> [EXERCISE DESCRIPTION]: Using the records below, transcribe word for word the stretch from the line that contains "This screenshot has width=627, height=479." through the line that contains "This screenshot has height=700, width=1344.", both end lines included, and nothing else.

Collected data entries
+ + + +
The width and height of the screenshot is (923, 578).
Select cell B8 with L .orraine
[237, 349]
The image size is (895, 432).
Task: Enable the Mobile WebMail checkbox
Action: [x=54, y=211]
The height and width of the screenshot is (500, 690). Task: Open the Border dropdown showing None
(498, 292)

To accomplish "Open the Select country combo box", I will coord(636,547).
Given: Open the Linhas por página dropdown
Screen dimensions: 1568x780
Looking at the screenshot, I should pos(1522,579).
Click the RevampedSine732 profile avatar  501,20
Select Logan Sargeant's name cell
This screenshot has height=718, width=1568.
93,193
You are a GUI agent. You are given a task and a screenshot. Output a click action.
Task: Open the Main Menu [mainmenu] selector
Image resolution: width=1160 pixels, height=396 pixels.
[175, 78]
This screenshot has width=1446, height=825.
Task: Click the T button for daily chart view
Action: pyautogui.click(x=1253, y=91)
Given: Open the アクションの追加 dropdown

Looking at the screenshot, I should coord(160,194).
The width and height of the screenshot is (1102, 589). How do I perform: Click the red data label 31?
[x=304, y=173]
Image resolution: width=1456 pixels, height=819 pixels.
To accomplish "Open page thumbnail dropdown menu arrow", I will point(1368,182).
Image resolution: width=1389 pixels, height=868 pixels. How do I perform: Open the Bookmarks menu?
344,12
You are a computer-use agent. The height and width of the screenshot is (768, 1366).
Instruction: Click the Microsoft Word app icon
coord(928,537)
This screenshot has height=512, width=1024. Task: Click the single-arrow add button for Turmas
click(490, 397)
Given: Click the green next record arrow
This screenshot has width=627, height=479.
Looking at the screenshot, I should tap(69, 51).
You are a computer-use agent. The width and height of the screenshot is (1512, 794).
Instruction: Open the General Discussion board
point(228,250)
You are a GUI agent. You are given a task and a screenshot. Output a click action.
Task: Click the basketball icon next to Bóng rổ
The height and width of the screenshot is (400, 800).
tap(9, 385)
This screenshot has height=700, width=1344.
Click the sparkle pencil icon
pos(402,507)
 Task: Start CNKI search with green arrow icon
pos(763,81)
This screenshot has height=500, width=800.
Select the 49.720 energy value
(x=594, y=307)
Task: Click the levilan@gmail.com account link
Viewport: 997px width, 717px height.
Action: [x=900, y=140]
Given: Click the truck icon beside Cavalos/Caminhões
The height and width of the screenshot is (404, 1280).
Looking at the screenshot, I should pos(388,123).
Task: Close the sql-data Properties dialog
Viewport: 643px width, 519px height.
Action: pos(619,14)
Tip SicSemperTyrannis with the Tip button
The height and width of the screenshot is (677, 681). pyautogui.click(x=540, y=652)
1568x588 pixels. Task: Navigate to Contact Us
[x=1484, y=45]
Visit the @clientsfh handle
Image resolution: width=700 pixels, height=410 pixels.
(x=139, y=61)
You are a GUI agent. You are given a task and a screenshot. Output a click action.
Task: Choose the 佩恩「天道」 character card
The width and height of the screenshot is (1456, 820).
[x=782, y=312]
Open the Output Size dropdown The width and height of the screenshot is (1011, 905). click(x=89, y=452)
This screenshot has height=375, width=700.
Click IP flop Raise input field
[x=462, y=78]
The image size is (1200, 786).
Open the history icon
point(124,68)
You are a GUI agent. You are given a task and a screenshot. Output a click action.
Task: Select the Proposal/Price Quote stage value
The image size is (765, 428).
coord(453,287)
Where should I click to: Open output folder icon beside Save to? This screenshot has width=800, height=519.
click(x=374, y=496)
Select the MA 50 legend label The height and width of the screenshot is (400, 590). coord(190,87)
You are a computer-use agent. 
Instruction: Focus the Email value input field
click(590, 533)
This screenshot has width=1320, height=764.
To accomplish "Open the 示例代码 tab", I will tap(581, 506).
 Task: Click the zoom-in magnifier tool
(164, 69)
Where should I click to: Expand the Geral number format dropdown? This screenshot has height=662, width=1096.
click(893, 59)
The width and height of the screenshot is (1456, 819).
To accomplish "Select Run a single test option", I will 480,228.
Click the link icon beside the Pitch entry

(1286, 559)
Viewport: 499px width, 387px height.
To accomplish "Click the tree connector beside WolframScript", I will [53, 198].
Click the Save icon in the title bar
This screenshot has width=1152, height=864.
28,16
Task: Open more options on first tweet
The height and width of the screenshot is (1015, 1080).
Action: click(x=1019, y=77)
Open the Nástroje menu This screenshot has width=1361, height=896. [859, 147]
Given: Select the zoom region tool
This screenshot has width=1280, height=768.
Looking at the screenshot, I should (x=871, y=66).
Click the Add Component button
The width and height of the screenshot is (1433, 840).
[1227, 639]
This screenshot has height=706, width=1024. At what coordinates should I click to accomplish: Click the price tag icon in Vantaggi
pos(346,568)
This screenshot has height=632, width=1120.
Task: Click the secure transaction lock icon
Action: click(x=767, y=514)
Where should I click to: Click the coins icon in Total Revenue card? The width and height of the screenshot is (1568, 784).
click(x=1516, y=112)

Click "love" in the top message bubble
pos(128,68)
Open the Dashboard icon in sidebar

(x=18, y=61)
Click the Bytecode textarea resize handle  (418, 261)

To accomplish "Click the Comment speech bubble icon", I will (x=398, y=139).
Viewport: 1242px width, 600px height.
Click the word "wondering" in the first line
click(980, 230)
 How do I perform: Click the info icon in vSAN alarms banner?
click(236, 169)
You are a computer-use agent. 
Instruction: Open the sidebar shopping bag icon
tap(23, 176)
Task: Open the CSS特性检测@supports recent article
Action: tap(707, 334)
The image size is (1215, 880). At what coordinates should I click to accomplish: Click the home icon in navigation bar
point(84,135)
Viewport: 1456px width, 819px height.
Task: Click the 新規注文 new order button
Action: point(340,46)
+ + + +
> [ANSWER SECTION]:
This screenshot has width=627, height=479.
Looking at the screenshot, I should tap(69, 51).
You are a computer-use agent. The width and height of the screenshot is (1512, 794).
Instruction: Open the General Discussion board
point(228,250)
You are a GUI agent. You are given a task and a screenshot. Output a click action.
Task: Click the basketball icon next to Bóng rổ
The height and width of the screenshot is (400, 800).
tap(9, 385)
This screenshot has height=700, width=1344.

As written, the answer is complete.